**Your instructions**
Please retype all the data below exactly, line for line.

Saved entries:
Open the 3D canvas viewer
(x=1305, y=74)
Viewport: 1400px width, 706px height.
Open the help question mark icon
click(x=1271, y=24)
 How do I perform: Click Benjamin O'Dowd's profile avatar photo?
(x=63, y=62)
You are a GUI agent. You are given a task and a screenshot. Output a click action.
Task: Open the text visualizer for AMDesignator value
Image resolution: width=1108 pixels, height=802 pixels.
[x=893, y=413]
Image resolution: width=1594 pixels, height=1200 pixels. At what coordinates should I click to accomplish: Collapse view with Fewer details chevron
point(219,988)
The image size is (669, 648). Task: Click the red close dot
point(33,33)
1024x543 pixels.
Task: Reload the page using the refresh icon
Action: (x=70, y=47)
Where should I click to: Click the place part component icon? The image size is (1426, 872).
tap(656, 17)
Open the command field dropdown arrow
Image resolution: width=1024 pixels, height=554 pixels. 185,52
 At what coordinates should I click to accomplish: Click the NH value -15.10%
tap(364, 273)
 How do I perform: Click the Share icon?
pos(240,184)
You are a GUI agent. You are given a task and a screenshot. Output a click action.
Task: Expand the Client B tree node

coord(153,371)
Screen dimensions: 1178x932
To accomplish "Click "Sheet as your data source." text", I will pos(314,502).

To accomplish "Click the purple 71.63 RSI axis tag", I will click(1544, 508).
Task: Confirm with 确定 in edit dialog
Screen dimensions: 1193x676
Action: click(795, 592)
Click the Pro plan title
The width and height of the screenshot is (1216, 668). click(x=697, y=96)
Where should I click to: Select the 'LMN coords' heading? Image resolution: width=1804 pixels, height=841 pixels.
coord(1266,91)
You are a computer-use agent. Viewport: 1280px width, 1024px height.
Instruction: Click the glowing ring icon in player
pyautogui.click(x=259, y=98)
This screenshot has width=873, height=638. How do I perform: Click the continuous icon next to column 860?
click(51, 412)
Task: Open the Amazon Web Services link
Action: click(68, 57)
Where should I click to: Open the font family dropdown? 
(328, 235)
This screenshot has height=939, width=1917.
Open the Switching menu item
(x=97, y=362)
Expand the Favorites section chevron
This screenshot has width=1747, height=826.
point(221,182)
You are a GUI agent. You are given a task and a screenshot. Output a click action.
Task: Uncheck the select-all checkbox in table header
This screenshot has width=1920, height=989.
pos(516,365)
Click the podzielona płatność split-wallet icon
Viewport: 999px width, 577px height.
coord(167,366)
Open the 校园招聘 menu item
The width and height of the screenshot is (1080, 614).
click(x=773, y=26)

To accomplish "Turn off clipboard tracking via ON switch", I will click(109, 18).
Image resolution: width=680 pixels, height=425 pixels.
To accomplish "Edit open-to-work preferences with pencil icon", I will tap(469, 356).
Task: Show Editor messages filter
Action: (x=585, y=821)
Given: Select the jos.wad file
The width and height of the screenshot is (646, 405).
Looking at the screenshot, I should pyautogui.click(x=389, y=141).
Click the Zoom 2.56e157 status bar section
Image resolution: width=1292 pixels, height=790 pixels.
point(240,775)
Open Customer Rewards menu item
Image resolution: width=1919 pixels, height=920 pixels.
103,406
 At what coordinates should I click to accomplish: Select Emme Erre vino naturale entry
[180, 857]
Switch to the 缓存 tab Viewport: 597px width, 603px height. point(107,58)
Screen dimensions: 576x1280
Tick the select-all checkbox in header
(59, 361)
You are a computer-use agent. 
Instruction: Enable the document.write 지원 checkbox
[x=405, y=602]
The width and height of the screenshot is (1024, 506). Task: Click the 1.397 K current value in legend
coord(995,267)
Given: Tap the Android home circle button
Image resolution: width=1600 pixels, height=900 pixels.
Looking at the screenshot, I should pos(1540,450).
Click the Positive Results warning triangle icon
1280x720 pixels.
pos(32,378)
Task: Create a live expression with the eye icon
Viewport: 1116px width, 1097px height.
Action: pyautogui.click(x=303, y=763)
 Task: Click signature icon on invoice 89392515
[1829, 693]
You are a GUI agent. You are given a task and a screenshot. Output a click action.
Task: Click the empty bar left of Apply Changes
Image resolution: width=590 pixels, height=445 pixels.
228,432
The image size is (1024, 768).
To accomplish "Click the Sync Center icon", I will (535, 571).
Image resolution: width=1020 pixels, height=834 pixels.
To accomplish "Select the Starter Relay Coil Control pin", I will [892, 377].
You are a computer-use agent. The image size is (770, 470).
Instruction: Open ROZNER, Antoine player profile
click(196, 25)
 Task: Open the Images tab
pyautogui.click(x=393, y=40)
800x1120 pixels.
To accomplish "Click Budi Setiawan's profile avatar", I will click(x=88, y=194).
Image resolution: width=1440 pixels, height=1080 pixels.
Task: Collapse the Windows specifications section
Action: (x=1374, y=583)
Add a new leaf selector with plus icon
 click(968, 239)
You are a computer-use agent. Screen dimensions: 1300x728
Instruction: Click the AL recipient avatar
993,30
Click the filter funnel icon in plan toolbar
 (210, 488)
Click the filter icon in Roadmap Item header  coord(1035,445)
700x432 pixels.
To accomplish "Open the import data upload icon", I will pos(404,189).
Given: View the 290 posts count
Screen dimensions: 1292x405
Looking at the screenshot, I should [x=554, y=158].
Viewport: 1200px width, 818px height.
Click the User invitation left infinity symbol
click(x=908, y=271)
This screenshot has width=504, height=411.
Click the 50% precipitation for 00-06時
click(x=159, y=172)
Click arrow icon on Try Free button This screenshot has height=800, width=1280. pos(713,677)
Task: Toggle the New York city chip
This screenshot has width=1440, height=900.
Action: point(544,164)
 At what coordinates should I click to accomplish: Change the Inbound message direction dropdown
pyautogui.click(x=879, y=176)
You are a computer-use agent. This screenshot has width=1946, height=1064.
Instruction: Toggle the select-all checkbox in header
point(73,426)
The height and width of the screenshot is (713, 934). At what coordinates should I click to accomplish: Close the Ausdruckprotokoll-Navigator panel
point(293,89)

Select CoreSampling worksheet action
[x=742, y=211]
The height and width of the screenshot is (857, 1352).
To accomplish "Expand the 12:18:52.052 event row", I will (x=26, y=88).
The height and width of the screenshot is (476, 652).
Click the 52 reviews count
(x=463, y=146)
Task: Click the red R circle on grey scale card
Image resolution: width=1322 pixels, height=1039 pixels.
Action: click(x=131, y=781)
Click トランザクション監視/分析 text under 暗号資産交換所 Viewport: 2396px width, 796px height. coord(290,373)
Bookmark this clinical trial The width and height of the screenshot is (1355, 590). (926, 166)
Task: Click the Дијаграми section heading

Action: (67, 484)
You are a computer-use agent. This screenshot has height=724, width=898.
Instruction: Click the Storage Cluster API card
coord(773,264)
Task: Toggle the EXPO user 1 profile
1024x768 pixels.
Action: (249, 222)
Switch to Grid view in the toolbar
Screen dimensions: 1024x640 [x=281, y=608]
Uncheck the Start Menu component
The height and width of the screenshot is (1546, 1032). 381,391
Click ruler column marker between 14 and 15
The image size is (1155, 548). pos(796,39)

**Exercise response**
Open the 3D canvas viewer
(x=1305, y=74)
Viewport: 1400px width, 706px height.
Open the help question mark icon
click(x=1271, y=24)
 How do I perform: Click Benjamin O'Dowd's profile avatar photo?
(x=63, y=62)
You are a GUI agent. You are given a task and a screenshot. Output a click action.
Task: Open the text visualizer for AMDesignator value
Image resolution: width=1108 pixels, height=802 pixels.
[x=893, y=413]
Image resolution: width=1594 pixels, height=1200 pixels. At what coordinates should I click to accomplish: Collapse view with Fewer details chevron
point(219,988)
The image size is (669, 648). Task: Click the red close dot
point(33,33)
1024x543 pixels.
Task: Reload the page using the refresh icon
Action: (x=70, y=47)
Where should I click to: Click the place part component icon? The image size is (1426, 872).
tap(656, 17)
Open the command field dropdown arrow
Image resolution: width=1024 pixels, height=554 pixels. 185,52
 At what coordinates should I click to accomplish: Click the NH value -15.10%
tap(364, 273)
 How do I perform: Click the Share icon?
pos(240,184)
You are a GUI agent. You are given a task and a screenshot. Output a click action.
Task: Expand the Client B tree node

coord(153,371)
Screen dimensions: 1178x932
To accomplish "Click "Sheet as your data source." text", I will pos(314,502).

To accomplish "Click the purple 71.63 RSI axis tag", I will click(1544, 508).
Task: Confirm with 确定 in edit dialog
Screen dimensions: 1193x676
Action: click(795, 592)
Click the Pro plan title
The width and height of the screenshot is (1216, 668). click(x=697, y=96)
Where should I click to: Select the 'LMN coords' heading? Image resolution: width=1804 pixels, height=841 pixels.
coord(1266,91)
You are a computer-use agent. Viewport: 1280px width, 1024px height.
Instruction: Click the glowing ring icon in player
pyautogui.click(x=259, y=98)
This screenshot has width=873, height=638. How do I perform: Click the continuous icon next to column 860?
click(51, 412)
Task: Open the Amazon Web Services link
Action: click(68, 57)
Where should I click to: Open the font family dropdown? 
(328, 235)
This screenshot has height=939, width=1917.
Open the Switching menu item
(x=97, y=362)
Expand the Favorites section chevron
This screenshot has width=1747, height=826.
point(221,182)
You are a GUI agent. You are given a task and a screenshot. Output a click action.
Task: Uncheck the select-all checkbox in table header
This screenshot has width=1920, height=989.
pos(516,365)
Click the podzielona płatność split-wallet icon
Viewport: 999px width, 577px height.
coord(167,366)
Open the 校园招聘 menu item
The width and height of the screenshot is (1080, 614).
click(x=773, y=26)

To accomplish "Turn off clipboard tracking via ON switch", I will click(109, 18).
Image resolution: width=680 pixels, height=425 pixels.
To accomplish "Edit open-to-work preferences with pencil icon", I will tap(469, 356).
Task: Show Editor messages filter
Action: (x=585, y=821)
Given: Select the jos.wad file
The width and height of the screenshot is (646, 405).
Looking at the screenshot, I should pyautogui.click(x=389, y=141).
Click the Zoom 2.56e157 status bar section
Image resolution: width=1292 pixels, height=790 pixels.
point(240,775)
Open Customer Rewards menu item
Image resolution: width=1919 pixels, height=920 pixels.
103,406
 At what coordinates should I click to accomplish: Select Emme Erre vino naturale entry
[180, 857]
Switch to the 缓存 tab Viewport: 597px width, 603px height. point(107,58)
Screen dimensions: 576x1280
Tick the select-all checkbox in header
(59, 361)
You are a computer-use agent. 
Instruction: Enable the document.write 지원 checkbox
[x=405, y=602]
The width and height of the screenshot is (1024, 506). Task: Click the 1.397 K current value in legend
coord(995,267)
Given: Tap the Android home circle button
Image resolution: width=1600 pixels, height=900 pixels.
Looking at the screenshot, I should pos(1540,450).
Click the Positive Results warning triangle icon
1280x720 pixels.
pos(32,378)
Task: Create a live expression with the eye icon
Viewport: 1116px width, 1097px height.
Action: pyautogui.click(x=303, y=763)
 Task: Click signature icon on invoice 89392515
[1829, 693]
You are a GUI agent. You are given a task and a screenshot. Output a click action.
Task: Click the empty bar left of Apply Changes
Image resolution: width=590 pixels, height=445 pixels.
228,432
The image size is (1024, 768).
To accomplish "Click the Sync Center icon", I will (535, 571).
Image resolution: width=1020 pixels, height=834 pixels.
To accomplish "Select the Starter Relay Coil Control pin", I will [892, 377].
You are a computer-use agent. The image size is (770, 470).
Instruction: Open ROZNER, Antoine player profile
click(196, 25)
 Task: Open the Images tab
pyautogui.click(x=393, y=40)
800x1120 pixels.
To accomplish "Click Budi Setiawan's profile avatar", I will click(x=88, y=194).
Image resolution: width=1440 pixels, height=1080 pixels.
Task: Collapse the Windows specifications section
Action: (x=1374, y=583)
Add a new leaf selector with plus icon
 click(968, 239)
You are a computer-use agent. Screen dimensions: 1300x728
Instruction: Click the AL recipient avatar
993,30
Click the filter funnel icon in plan toolbar
 (210, 488)
Click the filter icon in Roadmap Item header  coord(1035,445)
700x432 pixels.
To accomplish "Open the import data upload icon", I will pos(404,189).
Given: View the 290 posts count
Screen dimensions: 1292x405
Looking at the screenshot, I should [x=554, y=158].
Viewport: 1200px width, 818px height.
Click the User invitation left infinity symbol
click(x=908, y=271)
This screenshot has width=504, height=411.
Click the 50% precipitation for 00-06時
click(x=159, y=172)
Click arrow icon on Try Free button This screenshot has height=800, width=1280. pos(713,677)
Task: Toggle the New York city chip
This screenshot has width=1440, height=900.
Action: point(544,164)
 At what coordinates should I click to accomplish: Change the Inbound message direction dropdown
pyautogui.click(x=879, y=176)
You are a computer-use agent. This screenshot has width=1946, height=1064.
Instruction: Toggle the select-all checkbox in header
point(73,426)
The height and width of the screenshot is (713, 934). At what coordinates should I click to accomplish: Close the Ausdruckprotokoll-Navigator panel
point(293,89)

Select CoreSampling worksheet action
[x=742, y=211]
The height and width of the screenshot is (857, 1352).
To accomplish "Expand the 12:18:52.052 event row", I will (x=26, y=88).
The height and width of the screenshot is (476, 652).
Click the 52 reviews count
(x=463, y=146)
Task: Click the red R circle on grey scale card
Image resolution: width=1322 pixels, height=1039 pixels.
Action: click(x=131, y=781)
Click トランザクション監視/分析 text under 暗号資産交換所 Viewport: 2396px width, 796px height. coord(290,373)
Bookmark this clinical trial The width and height of the screenshot is (1355, 590). (926, 166)
Task: Click the Дијаграми section heading

Action: (67, 484)
You are a computer-use agent. This screenshot has height=724, width=898.
Instruction: Click the Storage Cluster API card
coord(773,264)
Task: Toggle the EXPO user 1 profile
1024x768 pixels.
Action: (249, 222)
Switch to Grid view in the toolbar
Screen dimensions: 1024x640 [x=281, y=608]
Uncheck the Start Menu component
The height and width of the screenshot is (1546, 1032). 381,391
Click ruler column marker between 14 and 15
The image size is (1155, 548). pos(796,39)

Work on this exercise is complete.